Money

BlackRock executive warns Brexit will hinder global business model 


Mark Wiedman, the BlackRock executive regarded as the top contender to succeed Larry Fink at the helm of the financial services group, has warned Brexit is causing big challenges for asset managers that operate on a global scale. 

New York-based BlackRock, which manages more money than any other investment group in Europe, has taken steps to prepare for Britain’s divorce from the EU, including setting up a hub in Paris and seeking additional regulatory licences in Amsterdam.

But speaking at the Financial Times’ inaugural Future of Asset Management conference in New York last week, Mr Wiedman said the UK’s departure would cause the European financial system to become more fragmented.

“[BlackRock] is built on a global business model. What is becoming much less easy to do — at least as we foresee — is to actually implement that model globally,” he said. “Our European operations are centred around a single hub, we have a single operational model, a single set of funds. Post Brexit, that is going to be fractured.”

Last year the FT revealed that Paris had won the hotly contested battle to host BlackRock’s global office for its alternatives business, while the company later announced that it had received additional regulatory permissions for its Amsterdam office.

London remains BlackRock’s biggest operation within Europe, though the fund manager has opened a data and tech centre in Budapest with up to 500 staff.
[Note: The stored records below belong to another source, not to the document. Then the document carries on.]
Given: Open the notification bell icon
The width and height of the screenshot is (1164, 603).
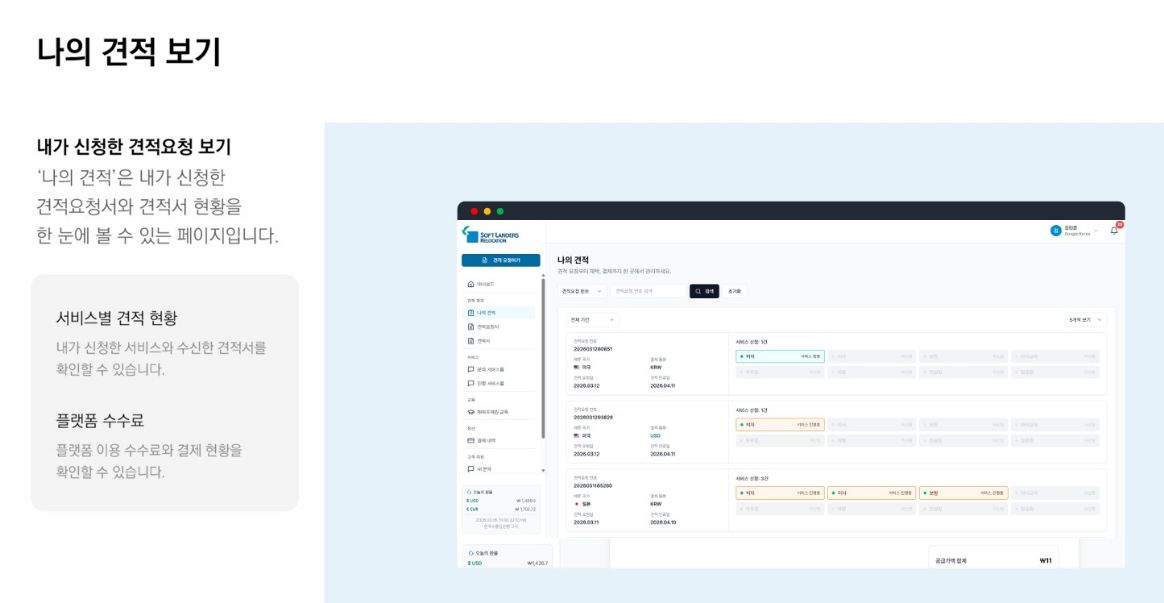Looking at the screenshot, I should pyautogui.click(x=1114, y=230).
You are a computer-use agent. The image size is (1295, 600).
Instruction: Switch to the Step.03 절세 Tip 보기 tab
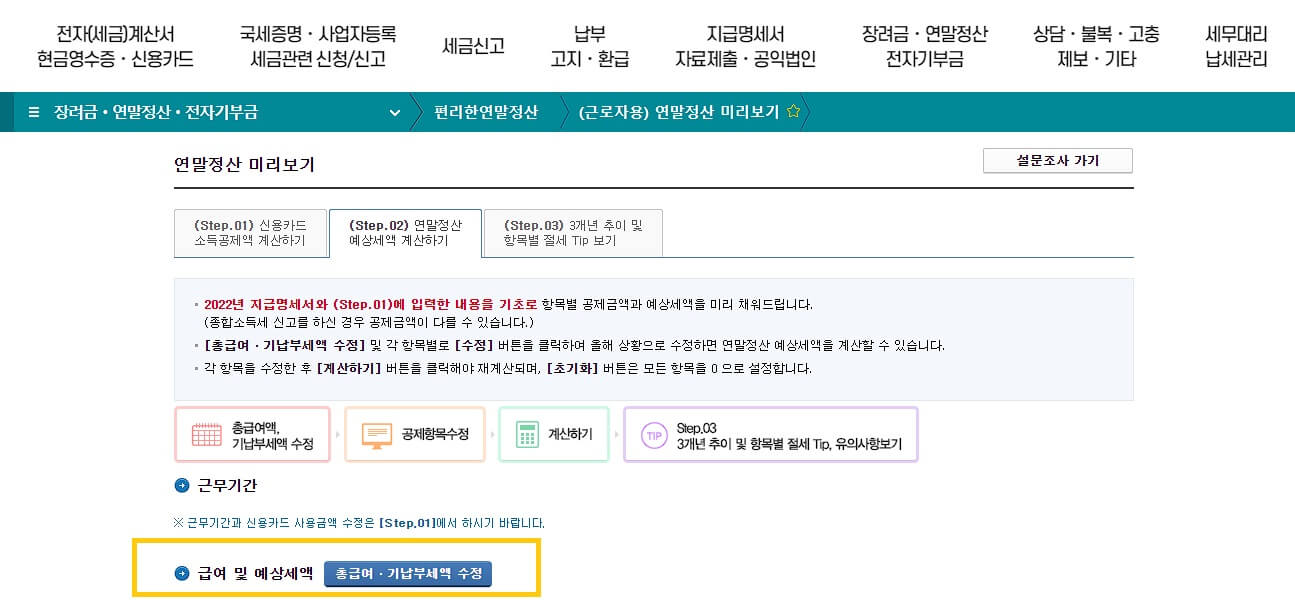(573, 232)

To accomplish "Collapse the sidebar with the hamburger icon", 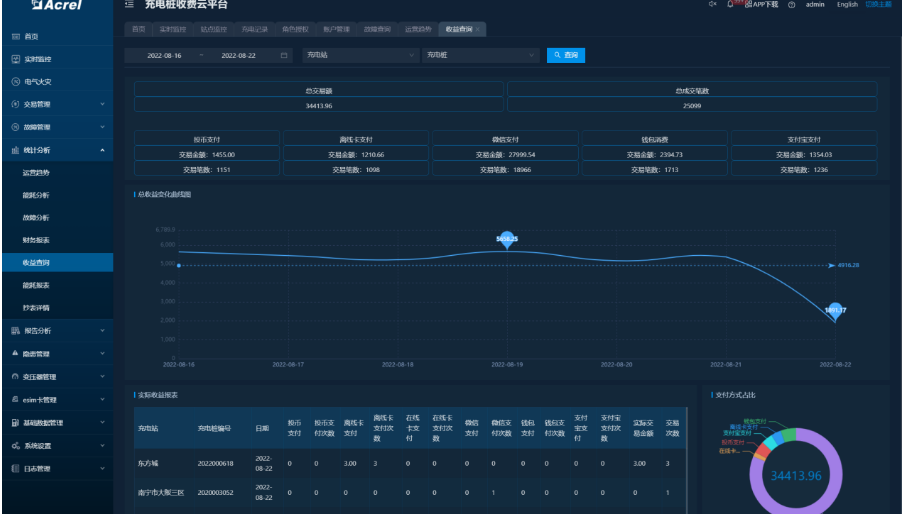I will (x=129, y=5).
“It’s not the exit of the UK that we are prepared for,” said Mr Wiedman. “It’s the fragmentation within the European Union with no dominant financial centre ready to check the efforts of each national actor to try to move jobs into its sector. That’s going to make it much harder for there to be a European common market in financial services.”
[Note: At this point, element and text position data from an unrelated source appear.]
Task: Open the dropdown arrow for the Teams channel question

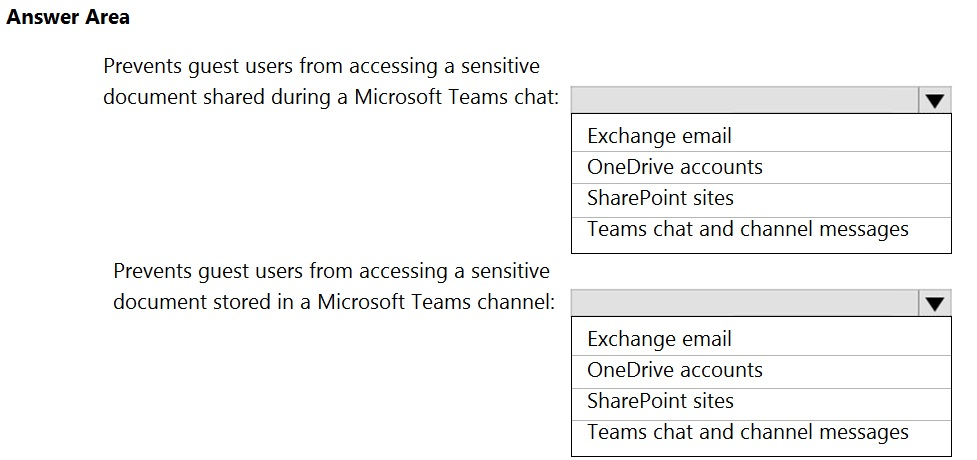Action: [934, 303]
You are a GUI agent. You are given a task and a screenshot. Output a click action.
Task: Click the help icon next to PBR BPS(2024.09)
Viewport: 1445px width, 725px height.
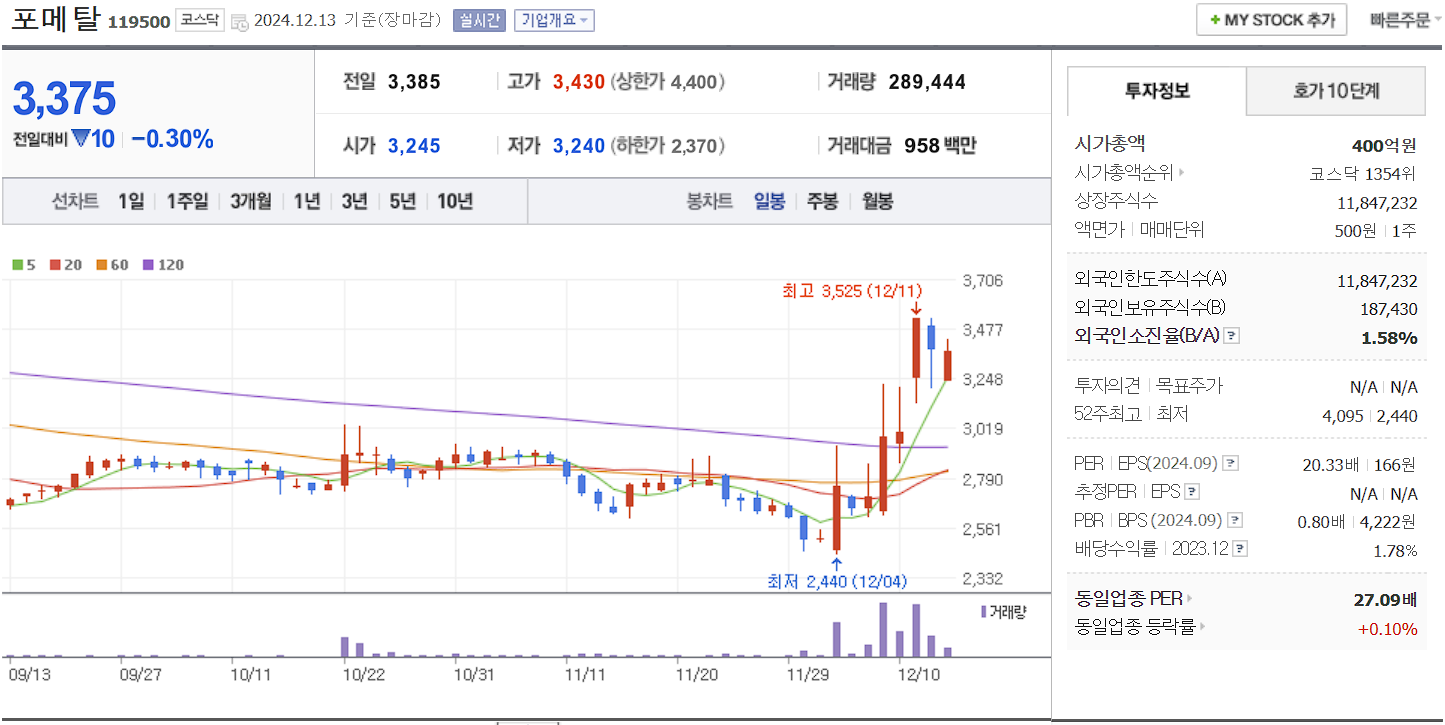pos(1237,519)

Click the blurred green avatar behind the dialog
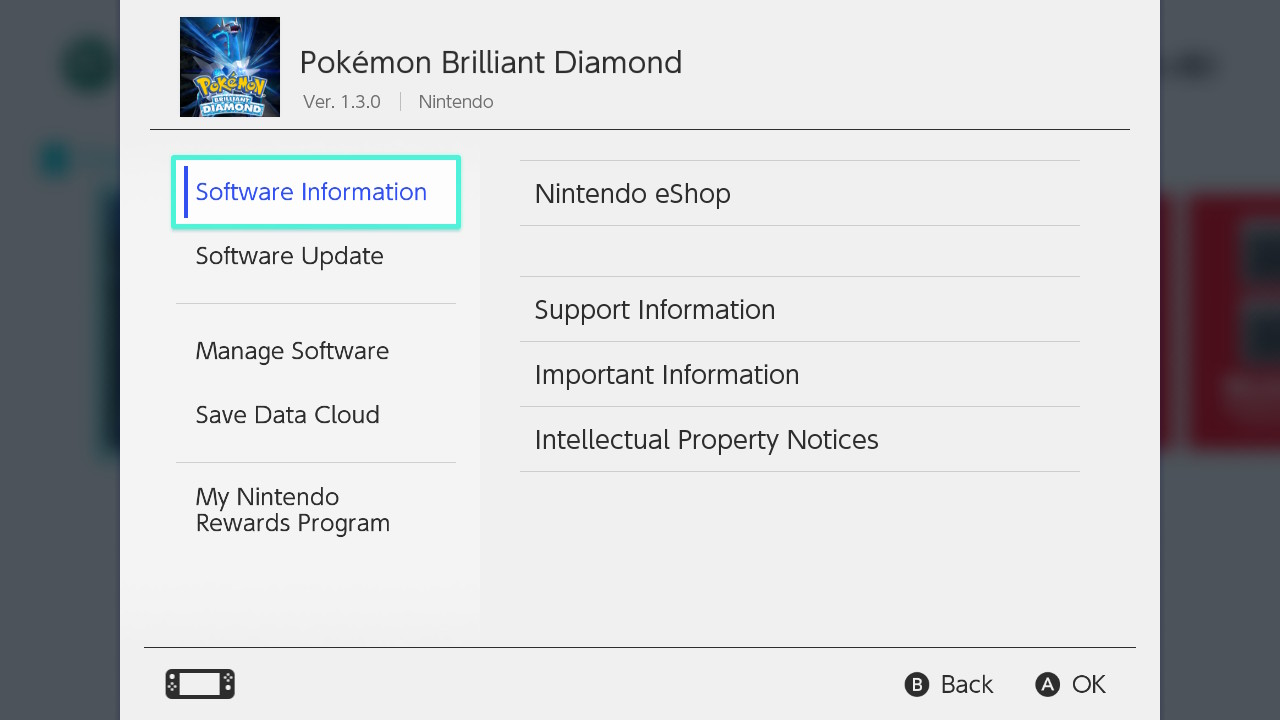click(x=90, y=67)
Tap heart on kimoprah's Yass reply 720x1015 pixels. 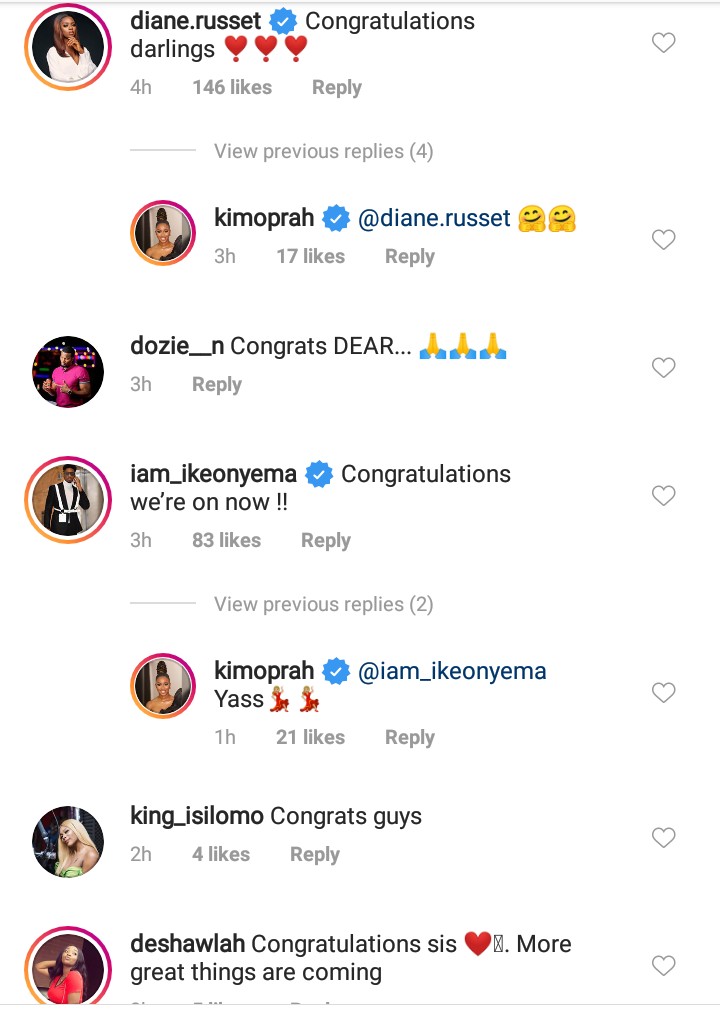663,692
He added: “The single market is an unfulfilled dream and it is also slowly taking steps backwards behind the scenes. My concern about Brexit is not so much about the British leaving the EU, it’s having the notion of having an integrated financial market, which is critical to how we run, that starts to crack. That’s not good for us — it’s also not good for the Europeans.”
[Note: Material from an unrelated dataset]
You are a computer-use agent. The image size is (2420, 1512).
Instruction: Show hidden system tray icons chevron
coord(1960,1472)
According to an index published by consultancy Z/Yen last week, London has fallen further behind New York as the leading global financial centre, with hubs in Paris and China on track to overtake London within two years.

Manny Roman, chief executive of Pimco, the largest bond fund manager with $1.7tn of assets, also spoke at the FT event. “I find it incredible that London, which clearly was giving New York a run for its money as the most important financial hub in the world, could be jeopardised by what I think is pure politics,” he said.

“There is an issue of competitive advantage. The UK was really, really good at financial services . . . It’s sad that it’s gone the other way.”

Mr Wiedman is a senior managing director at BlackRock, as well as head of its international business and corporate strategy. He is one of a small pool of executives who have been groomed by the company to eventually replace Mr Fink in the highest-profile job in global asset management.

But Mr Wiedman — who was elevated to his current role at that start of the year, having previously run BlackRock’s index and exchange traded fund business — is widely seen as the leading contender within the company.